For a REST API against which clients would be writing non-browser based, non-interactive applications, if OAuth2 is the authentication mechanism to be followed, then we would use the client credentials grant type for the authentication. Would that be the correct choice, and if so, how is it better than some other authentication mechanisms like Http basic/digest, or certification based mutual authentication?

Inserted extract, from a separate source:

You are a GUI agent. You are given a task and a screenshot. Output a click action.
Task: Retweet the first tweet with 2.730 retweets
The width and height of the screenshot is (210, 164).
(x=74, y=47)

OAuth is an authorization protocol, not an authentication protocol. Its role is not to tell you who is at the other end of the wire, but what that person can do. It so happens that OAuth can be abused into an authentication system: this is called OpenID Connect. The idea is that in order to give you authorization information (is the client allowed to do this or that ?), the OAuth server must first make sure of the identity of the client (who are we talking about ?); OpenID Connect is about reusing that inner authentication protocol ("if the OAuth server granted access, then, in particular, the OAuth server authenticated the client, and we have faith in the protocol used by the OAuth server, whatever it is").
If you do not have faith in what the OAuth server does to authenticate clients, then you can use other authentication methods such as passwords or client certificates. In that case, your server does the authentication, and then talks to the OAuth server: "I have Bob online, what is he allowed to do ?".

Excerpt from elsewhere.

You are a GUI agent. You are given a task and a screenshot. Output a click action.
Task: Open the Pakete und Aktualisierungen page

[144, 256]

The question then boils down to: is the authentication layer in the OAuth server appropriate for your situation, or not ? This is up to you to decide. IF you decide to do the authentication yourself, then there are several methods with various characteristics. Which one is the best depends on the context; only a few remarks can be made in a generic way:
- Whatever you do, use SSL. This is necessary to ensure that the authentication and authorisation you perform really applies, in a not-alterable way, to whatever requests the client subsequently sends to you.

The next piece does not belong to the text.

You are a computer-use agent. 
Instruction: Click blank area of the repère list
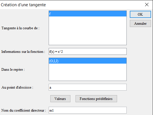(88, 72)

- Since you use SSL, don't do HTTP digest; use HTTP basic instead. SSL offers a much better protection than what HTTP digest offers (when compared to HTTP basic); and HTTP digest is not compatible with proper password server-side storage mechanisms (bcrypt...).
- Client certificates are more complex for users, and make sense mostly when the authentication and the identity management are done by separate entities. If you just want to authenticate your users for your server, then certificates are overkill and probably not a good idea.